Brokerage Sanford C. Bernstein has pushed its estimates of 2017 VIP gross gaming revenue at Singapore casinos up by 18 percent, based mostly on the strength of one resort’s impressive performance.
In a note published Friday, analysts wrote that they expect VIP revenue for Marina Bay Sands and Resorts World Sentosa will come to nearly SGD2.35 billion ($1.72 billion), up from the firm’s previous estimate of about SGD 2 billion ($1.47 billion).
That growth will more than offset a slight 1 percent decrease in mass-market table game revenue that the first predicted in its note. Analysts also projected that there should be no significant change in the slots forecast for the Singapore market this year.
Sands Controls Lion’s Share of Singapore Market
But most of this growth is going to the Marina Bay Sands, which is operated by the Las Vegas Sands Corp, rather than to Resorts World Sentosa, a Genting Singapore venue.
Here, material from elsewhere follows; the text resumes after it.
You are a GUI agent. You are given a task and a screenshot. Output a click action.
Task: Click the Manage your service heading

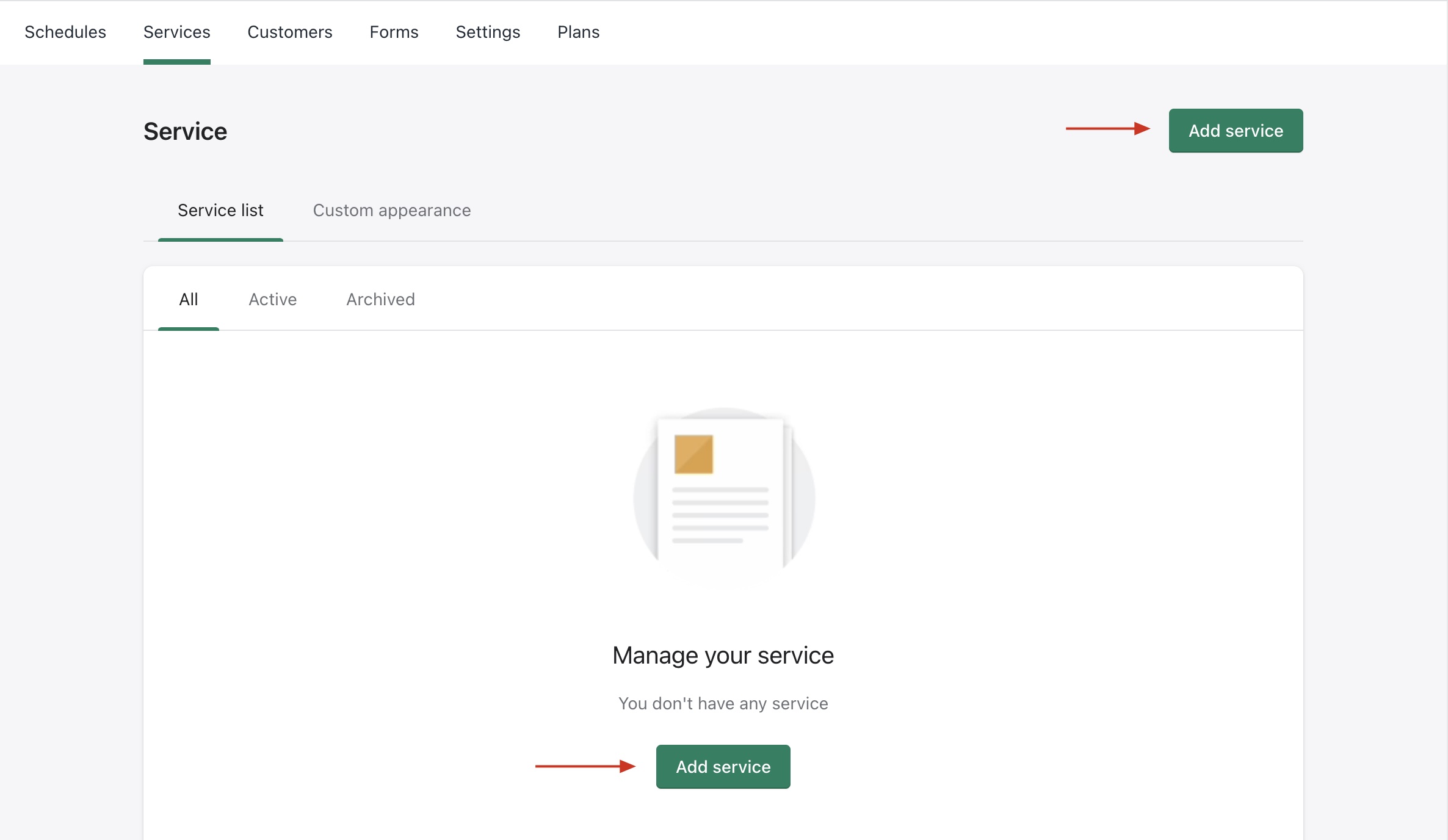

According to the note, the brokerage predicts that the Sands will continue to be the dominant force in the market for the foreseeable future.
“We expect the approximately 38 percent (Genting) approximately 62 percent (Sands) GGR market share split to retain if not to shift in favour of Marina Bay Sands (especially in the mass market),” the brokerage wrote.
Analysts for Sanford Bernstein pointed to several advantages enjoyed by the Sands property over its only rival in the Singapore market.
“Marina Bay Sands has a better location in the centre of Singapore, greater MICE exposure and in our view, a superior management team,” the analysts wrote.
Singapore has been a particularly strong market for the Las Vegas Sands Corp this year. In a financial disclosure released this July, the company beat its quarterly forecasts in part thanks to a 38 percent growth in revenues at the Marina Bay Sands.
VIP Debts Create Uncertainty
But that doesn’t mean that the market is an easy one for these companies to navigate. In its note, Sanford Bernstein noted that the smaller VIP player base in Singapore compared to markets such as Macau or Las Vegas made predictions of future revenue less precise.
“The Singapore market generally has a more volatile win rate than the Macau market, due to fewer VIP players and larger average bet size,” the firm wrote.
That uncertainty is only exasperated by the difficulty that Singapore casinos can face when trying to collect debts from their VIP clients. While there have been high profile cases in which VIP clients were sued and funds were recovered, the process is time-consuming and can run into difficulties due to the fact that Singapore doesn’t have reciprocal enforcement of judgements with China, where many of their VIP clients live.
These issues can have a real impact on a casino’s bottom line, with Sanford Bernstein saying that Resorts World Sentosa is particularly impacted by a “likely reluctance to expand VIP credit issuance.